_What the task requires_. Count the lines in the entries that contain the string "World". State nothing but the number.

Recorded data:
§
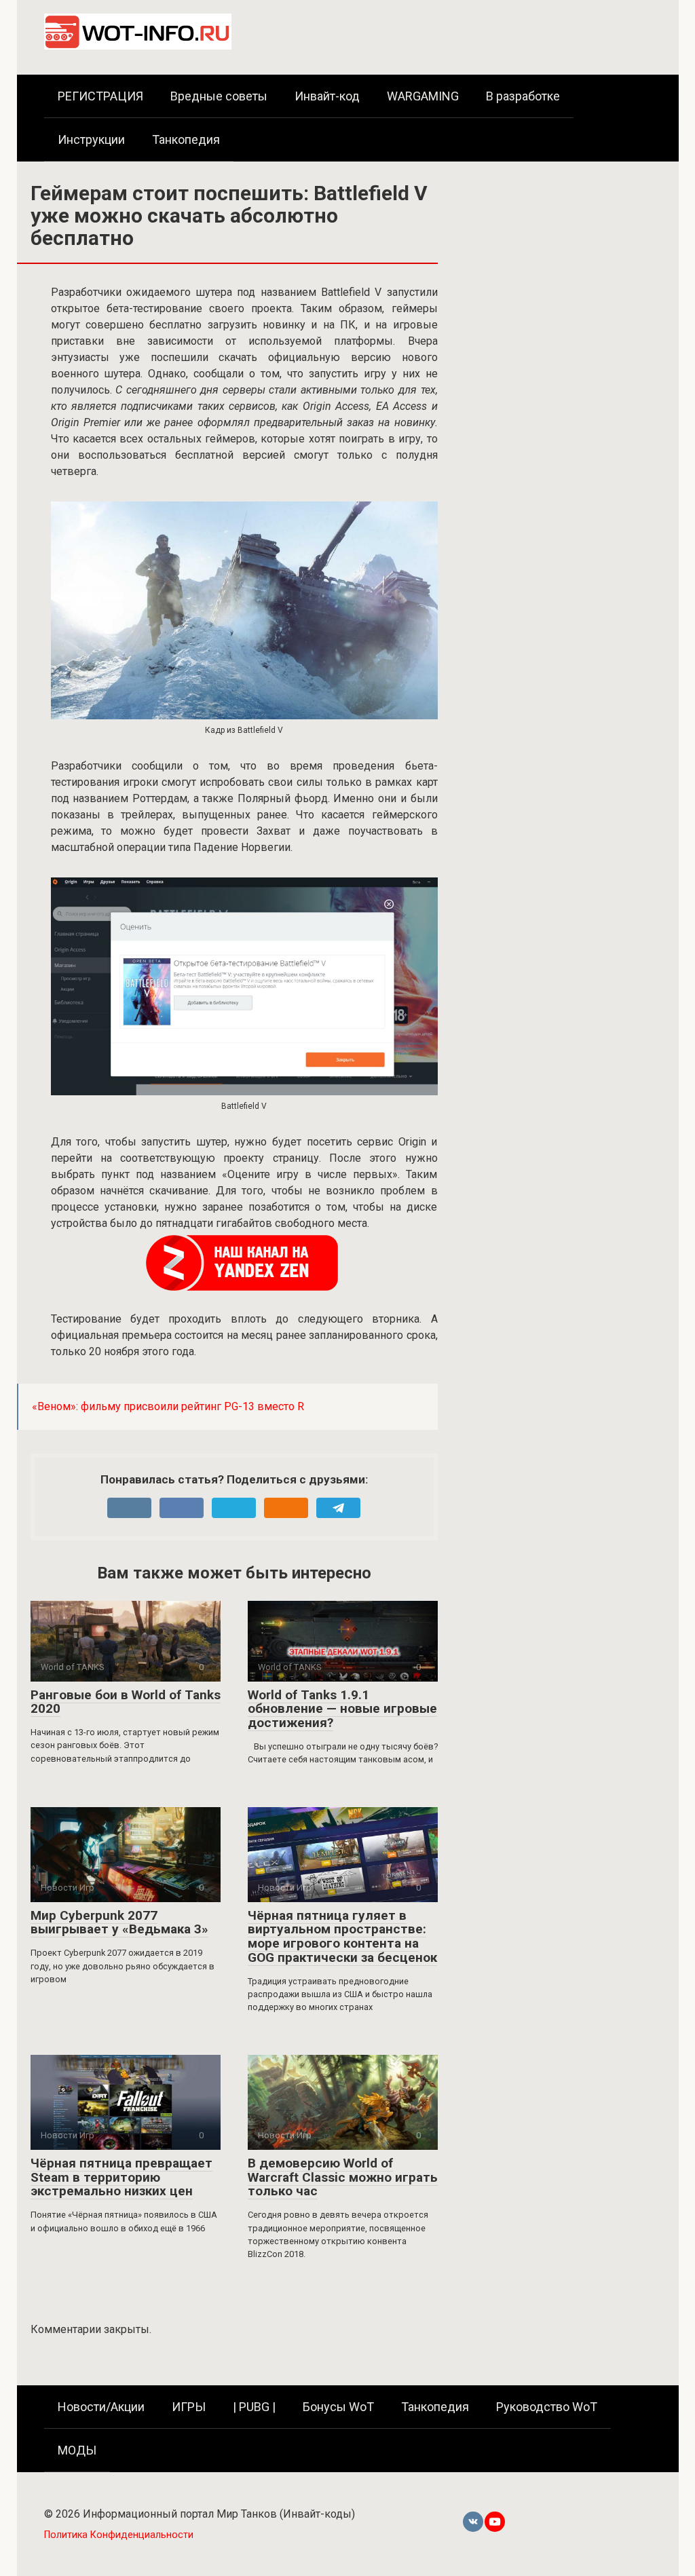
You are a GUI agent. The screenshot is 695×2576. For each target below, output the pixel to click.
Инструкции (91, 139)
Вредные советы (218, 96)
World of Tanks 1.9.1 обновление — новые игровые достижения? (342, 1709)
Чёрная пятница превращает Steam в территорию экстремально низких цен (121, 2177)
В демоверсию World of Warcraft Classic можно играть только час (343, 2177)
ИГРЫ (189, 2407)
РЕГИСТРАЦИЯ (100, 96)
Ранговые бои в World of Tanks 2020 (126, 1702)
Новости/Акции (101, 2407)
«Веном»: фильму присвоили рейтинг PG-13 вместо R (168, 1406)
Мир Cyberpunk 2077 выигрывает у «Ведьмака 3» (119, 1922)
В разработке (523, 96)
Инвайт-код (327, 96)
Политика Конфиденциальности (118, 2535)
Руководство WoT (546, 2407)
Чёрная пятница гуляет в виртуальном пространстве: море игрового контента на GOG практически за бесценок (342, 1937)
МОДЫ (77, 2450)
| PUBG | (254, 2407)
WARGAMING (423, 96)
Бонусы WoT (338, 2407)
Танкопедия (186, 139)
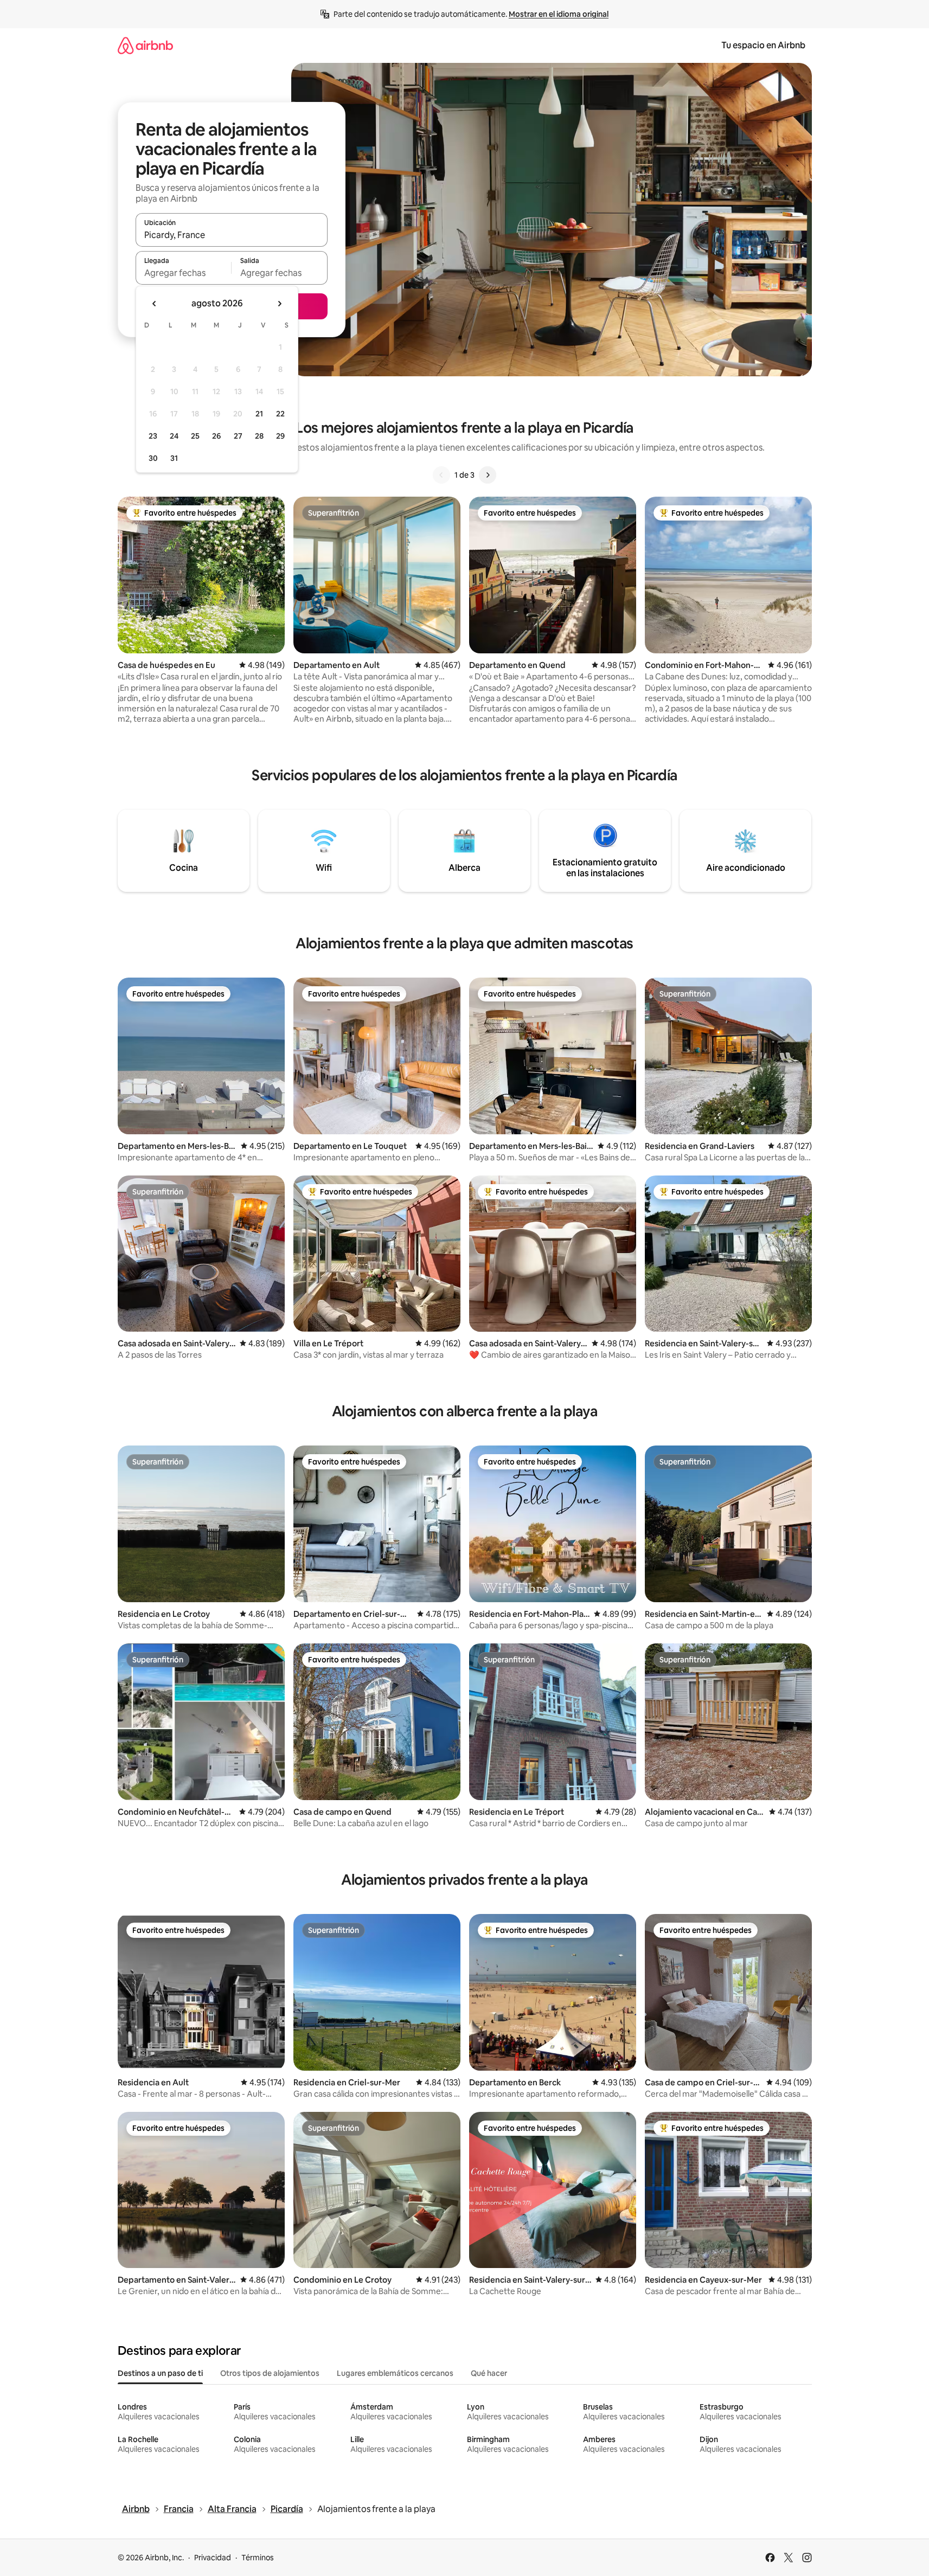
§
_Output for this task_. 3